▶ TEXT TO READ
======
5 Mar 2026

The iconic tuxedo is making a comeback at Saint Laurent

With the Eiffel Tower in the background, Anthony Vaccarello unveils his Saint Laurent Fall/Winter 2026-2027 collection. Among heightened femininity, masculine elegance, second-skin lace silhouettes and emblematic tuxedos, the show was a tribute to the house’s classics — the quintessence of Saint Laurent style distilled into forty-nine looks.

© Stephane Cardinale – Corbis/Corbis via Getty Images.

  • By Léa Zetlaoui.

  • https://www.youtube.com/live/YnG0AP17e2c?si=6bw3Lfxfk99MUvOV The Saint Laurent Fall/Winter 2026-2027 show.

    Saint Laurent, a legacy more alive than ever

    For fashion houses, nothing is more precious than heritage. This is what Marie-Pierre Lannelongue, editor-in-chief of M Le Magazine du Monde, and Emilie Hammen, director of the Palais Galliera, suggested in a conversation held at the Fondation Alaïa on March 2nd, 2026. The following day, Anthony Vaccarello offered a striking demonstration of this idea with his Saint Laurent Fall/Winter 2026-2027 show.
======
▶ MATERIAL

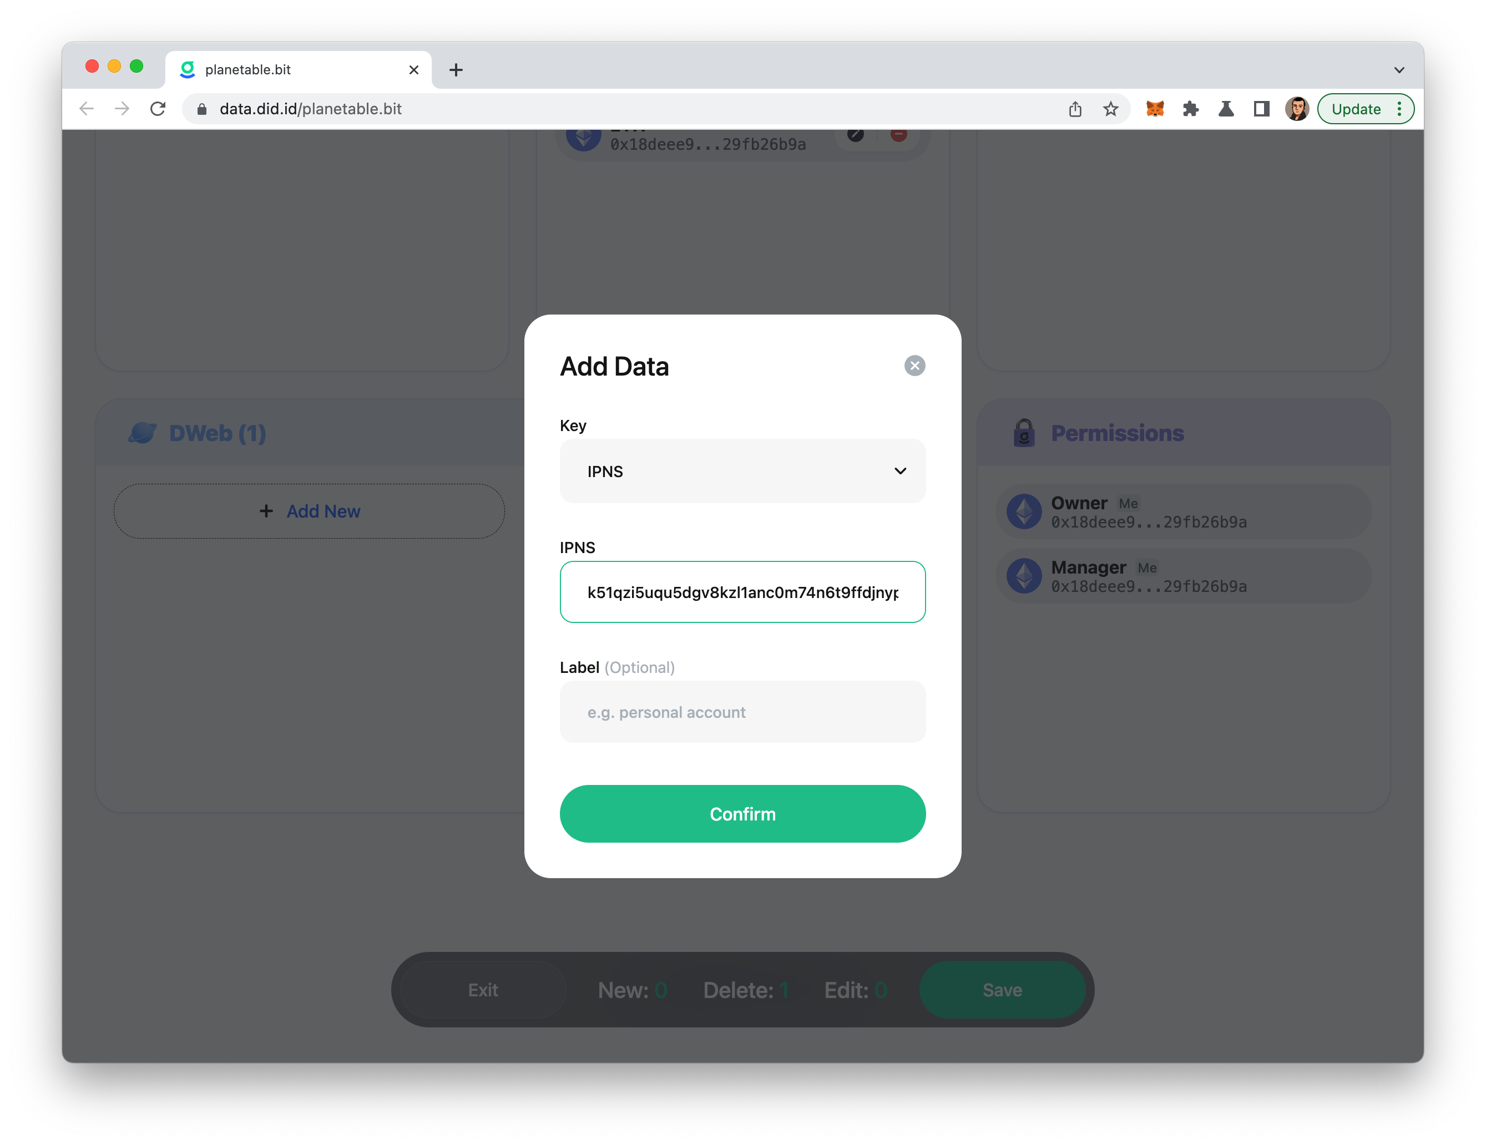Click the Save button
This screenshot has width=1486, height=1145.
(x=1002, y=990)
======
▶ WHAT TO WORK ON
Transcribe the entire article above on the Saint Laurent Fall/Winter 2026-2027 show, from its date line through its final sentence, reproducing every word and punctuation mark unchanged.

▶ EXERCISE ANSWER
5 Mar 2026

The iconic tuxedo is making a comeback at Saint Laurent

With the Eiffel Tower in the background, Anthony Vaccarello unveils his Saint Laurent Fall/Winter 2026-2027 collection. Among heightened femininity, masculine elegance, second-skin lace silhouettes and emblematic tuxedos, the show was a tribute to the house’s classics — the quintessence of Saint Laurent style distilled into forty-nine looks.

© Stephane Cardinale – Corbis/Corbis via Getty Images.

  • By Léa Zetlaoui.

  • https://www.youtube.com/live/YnG0AP17e2c?si=6bw3Lfxfk99MUvOV The Saint Laurent Fall/Winter 2026-2027 show.

    Saint Laurent, a legacy more alive than ever

    For fashion houses, nothing is more precious than heritage. This is what Marie-Pierre Lannelongue, editor-in-chief of M Le Magazine du Monde, and Emilie Hammen, director of the Palais Galliera, suggested in a conversation held at the Fondation Alaïa on March 2nd, 2026. The following day, Anthony Vaccarello offered a striking demonstration of this idea with his Saint Laurent Fall/Winter 2026-2027 show.